5 Ways to Say No
One of the biggest challenges leaders face is saying No. Saying Yes can be easy but saying no fills most people with dread!
The very thought of saying no literally brings most people physical discomfort.
Leaders have good reasons to fear saying no. We worry we’ll miss out on a great opportunity. We’re scared of rocking the boat, stirring things up, burning bridges. We can’t bear the thought of disappointing customers and management. None of this makes you a bad person. It’s a natural part of being human.
Saying Yes can be best described as a bad habit for many people. It's common for people to say yes automatically, without thinking, often in pursuit of the rush one gets from having pleased someone.
Saying No becomes easier when you have clarity of what's important to you. But even then, saying No can still be hard.
For many, the automatic rush to say Yes is a bad habit. It can lead you to be overworked, stressed and lose sight of what's important.
To help change your Yes Habit, here are 5 easy alternatives.
The awkward pause.
A short pause gives the other person a moment to think about their request. It's very common that with this pause the person will rethink their request. They may withdraw it or at the very least be clearer with their request. It helps avoid you getting into a vague commitment.
“Let me check my schedule and get back to you.”
It can often feel like you need to say yes now. This simple option can help buy you time to review your priorities and schedule. The risk to avoid with this response is the other person assumes it is a yes. Do be very clear that you are not committing at this point but will come back to them.
Use e-mail automatic replies.
Many requests will arrive via email from customers and managers. You can build an automated response to be clear with the requestor about your protocols. This saves you time responding to all your emails and also provides an immediate response. It also takes the emotion out of the response since it's automated.
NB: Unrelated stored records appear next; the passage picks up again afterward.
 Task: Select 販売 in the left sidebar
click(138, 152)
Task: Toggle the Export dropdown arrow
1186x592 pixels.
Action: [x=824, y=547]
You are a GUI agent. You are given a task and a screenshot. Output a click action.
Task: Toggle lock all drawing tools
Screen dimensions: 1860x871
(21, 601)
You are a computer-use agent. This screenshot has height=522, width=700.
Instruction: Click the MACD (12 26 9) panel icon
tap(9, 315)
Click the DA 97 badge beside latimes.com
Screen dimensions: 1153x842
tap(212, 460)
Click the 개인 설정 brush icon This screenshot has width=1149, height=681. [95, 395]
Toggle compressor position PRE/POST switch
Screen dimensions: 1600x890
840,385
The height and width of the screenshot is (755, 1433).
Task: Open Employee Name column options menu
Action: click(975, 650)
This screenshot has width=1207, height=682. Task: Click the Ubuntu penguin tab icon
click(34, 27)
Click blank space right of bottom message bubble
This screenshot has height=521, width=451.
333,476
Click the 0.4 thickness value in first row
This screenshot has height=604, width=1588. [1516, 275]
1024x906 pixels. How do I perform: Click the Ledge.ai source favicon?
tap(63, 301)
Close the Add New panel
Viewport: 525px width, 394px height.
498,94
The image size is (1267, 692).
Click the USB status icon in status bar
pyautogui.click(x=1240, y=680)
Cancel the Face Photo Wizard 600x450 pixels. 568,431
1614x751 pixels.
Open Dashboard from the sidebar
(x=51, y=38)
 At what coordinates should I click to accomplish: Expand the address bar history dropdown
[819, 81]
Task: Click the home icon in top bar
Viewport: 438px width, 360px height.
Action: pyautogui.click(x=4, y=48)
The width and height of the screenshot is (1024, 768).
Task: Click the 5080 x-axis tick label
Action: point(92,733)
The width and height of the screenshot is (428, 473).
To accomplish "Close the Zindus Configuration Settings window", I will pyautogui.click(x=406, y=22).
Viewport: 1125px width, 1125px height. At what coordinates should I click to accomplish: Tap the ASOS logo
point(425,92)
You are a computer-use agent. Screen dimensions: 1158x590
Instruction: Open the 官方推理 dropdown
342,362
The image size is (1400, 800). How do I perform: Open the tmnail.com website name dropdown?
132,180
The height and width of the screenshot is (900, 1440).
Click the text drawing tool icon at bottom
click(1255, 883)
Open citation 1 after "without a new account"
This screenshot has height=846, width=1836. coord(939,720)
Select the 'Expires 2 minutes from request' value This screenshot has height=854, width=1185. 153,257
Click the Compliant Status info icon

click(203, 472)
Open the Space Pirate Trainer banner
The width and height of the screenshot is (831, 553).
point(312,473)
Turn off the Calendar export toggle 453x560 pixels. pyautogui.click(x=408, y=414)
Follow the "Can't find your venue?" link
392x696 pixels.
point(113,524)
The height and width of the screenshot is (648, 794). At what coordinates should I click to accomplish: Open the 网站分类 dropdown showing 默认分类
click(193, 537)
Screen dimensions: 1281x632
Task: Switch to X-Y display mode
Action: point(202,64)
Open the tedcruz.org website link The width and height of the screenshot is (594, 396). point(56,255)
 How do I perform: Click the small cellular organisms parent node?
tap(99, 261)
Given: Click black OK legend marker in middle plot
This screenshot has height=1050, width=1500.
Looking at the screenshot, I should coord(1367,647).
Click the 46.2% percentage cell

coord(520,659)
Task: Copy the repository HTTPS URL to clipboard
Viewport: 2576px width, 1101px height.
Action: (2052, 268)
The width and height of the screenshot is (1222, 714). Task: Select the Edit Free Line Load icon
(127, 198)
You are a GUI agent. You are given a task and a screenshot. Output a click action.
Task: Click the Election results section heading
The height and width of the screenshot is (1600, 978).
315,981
Tim Ferriss shares his tips in The 4-Hour Work Week for autoresponders.
Say, “Yes. What should I deprioritise?”
When a request aligns with what's most important for you this can be a great response. It makes people aware of your current priorities and involves them in the decision making process. It's especially helpful for conversations with managers, customers and stakeholders.
“I can’t do it, but X might be interested.”
The final way to say no is to signpost to someone who might be interested. This can be especially helpful if there are people in your network who could benefit from the request. For example, if you are invited to attend a workshop, you could give someone in your team an opportunity to attend on your behalf. This helps build skills across the team. If you use this response, be sure to do a warm handover with the person you are connecting with.
Focusing on what's important to you is explored further in Essentialism by Greg Mckeown.